Why not join (my lovely wife and hospitality guru) Beatrice Barber at the winery on December 10th for a Table Setting for Entertaining seminar in our Victorian Atkinson House, for holidays tips and wine tasting paired with hors d’oeuvres? For more information please visit the visitors program page here or call our Events line for reservations at 1-800-231-9116.
Happy Holidays!
Duck Confit with Red Onion Jam on a Crouton
Serve with St. Supéry Cabernet Sauvignon, Merlot or Élu
For the Confit:
4 duck legs and thighs
2 tablespoons kosher salt
1/4 teaspoon ground pepper
1 bay leaf – crushed
1 teaspoon fresh thyme leaves
4 juniper berries – crushed
1/2 teaspoon garlic – chopped
Rendered duck fat or canola oil as needed
Mix all seasoning and coat the duck pieces. Place in a container and cover with plastic wrap. Refrigerate overnight. Brush off excess seasoning mixture and stew the duck pieces in duck fat or canola oil to cover until very tender. This will take about 2 hours. Remove from the fat and allow to cool. Remove the fat, pull the meat off of the bone and shred. You can allow the duck to cool in the oil if you are not going to serve it right away. It will keep for weeks along as it is completely covered.

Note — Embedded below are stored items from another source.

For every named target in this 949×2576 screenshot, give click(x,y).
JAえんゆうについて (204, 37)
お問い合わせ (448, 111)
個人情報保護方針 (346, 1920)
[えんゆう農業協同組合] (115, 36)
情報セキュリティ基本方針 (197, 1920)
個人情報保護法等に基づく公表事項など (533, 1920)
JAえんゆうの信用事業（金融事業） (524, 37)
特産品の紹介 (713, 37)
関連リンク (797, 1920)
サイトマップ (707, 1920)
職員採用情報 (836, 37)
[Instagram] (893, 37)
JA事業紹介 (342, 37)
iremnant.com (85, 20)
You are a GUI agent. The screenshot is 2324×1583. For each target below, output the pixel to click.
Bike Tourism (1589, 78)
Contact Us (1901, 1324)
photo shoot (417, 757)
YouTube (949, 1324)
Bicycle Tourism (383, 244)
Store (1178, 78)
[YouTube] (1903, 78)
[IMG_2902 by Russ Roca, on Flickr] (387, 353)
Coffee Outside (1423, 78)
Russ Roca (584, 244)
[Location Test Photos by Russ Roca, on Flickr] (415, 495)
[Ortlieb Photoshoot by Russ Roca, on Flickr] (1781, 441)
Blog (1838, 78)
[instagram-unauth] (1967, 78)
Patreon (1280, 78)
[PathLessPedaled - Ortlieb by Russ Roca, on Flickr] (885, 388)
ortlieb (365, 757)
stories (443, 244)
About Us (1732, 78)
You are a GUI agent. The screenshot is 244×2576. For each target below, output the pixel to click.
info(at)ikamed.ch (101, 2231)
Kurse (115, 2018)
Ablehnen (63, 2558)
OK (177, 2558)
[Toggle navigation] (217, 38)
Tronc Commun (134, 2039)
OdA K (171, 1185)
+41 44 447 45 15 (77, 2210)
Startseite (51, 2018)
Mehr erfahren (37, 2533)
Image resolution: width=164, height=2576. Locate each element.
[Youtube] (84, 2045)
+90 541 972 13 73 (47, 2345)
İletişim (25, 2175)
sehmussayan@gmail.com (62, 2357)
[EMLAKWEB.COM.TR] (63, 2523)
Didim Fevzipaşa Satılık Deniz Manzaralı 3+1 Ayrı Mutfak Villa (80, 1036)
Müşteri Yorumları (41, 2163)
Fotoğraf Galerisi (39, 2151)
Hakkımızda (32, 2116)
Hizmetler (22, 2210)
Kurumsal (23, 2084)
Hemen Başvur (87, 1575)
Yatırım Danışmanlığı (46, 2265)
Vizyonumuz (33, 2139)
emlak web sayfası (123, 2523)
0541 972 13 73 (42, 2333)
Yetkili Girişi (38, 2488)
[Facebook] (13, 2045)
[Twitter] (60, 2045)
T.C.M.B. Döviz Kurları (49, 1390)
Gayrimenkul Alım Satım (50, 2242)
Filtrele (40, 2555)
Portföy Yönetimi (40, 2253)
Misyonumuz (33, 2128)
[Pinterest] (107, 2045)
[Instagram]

Yield is about 3 cups – enough for about 48 croutons
For the Red Onion Confit:
2 medium red onions - peeled
1 tablespoon olive oil
1 pinch of salt
1/4 cup St. Supery Cabernet Sauvignon
3 tablespoons balsamic vinegar
Slice the red onion very thin. Heat the olive oil in a non-reactive saucepan and add the onion. Add the salt and cook over a low heat until the onions are very tender. Add the wine and balsamic vinegar and allow to reduce until almost dry. Cool to room temperature.
For the Croutons:
Thinly slice a baguette and brush with olive oil. Place in a 350-degree oven until lightly browned.
To assemble:
Place about a tablespoon of the shredded duck on a crouton and top with a half-teaspoon of red onion jam
Smoked Trout & Apple Roulade
Serve with St. Supéry Sauvignon Blanc or Virtu
You can make these ahead of time and freeze. Wrap the roll in plastic wrap and freeze. Reheat from the frozen state in a 350 degree oven for 15 minutes. Allow to cool and then slice with a sharp knife.
1 Granny Smith apple – peeled, seeded and cut into a fine dice
1/2 pound smoked trout cut into small pieces
2 tablespoons shallots – minced
4 tablespoons goat cheese
4 phyllo dough sheets
1/2 cup butter – melted
2 tablespoons chives - minced
2 tablespoons fresh lemon juice
Combine the pear, trout, cream cheese, shallots, parsley and lemon juice in a small bowl. Lightly brush each sheet of phyllo with the melted butter and stack them. Spread the filling on the bottom 1/3 of the phyllo dough. Roll up like a jelly roll, place on a cookie sheet, seam side down, and bake for about 20 minutes, or until golden brown. Let cool and slice into 3/4" pieces. Serve at room temperature.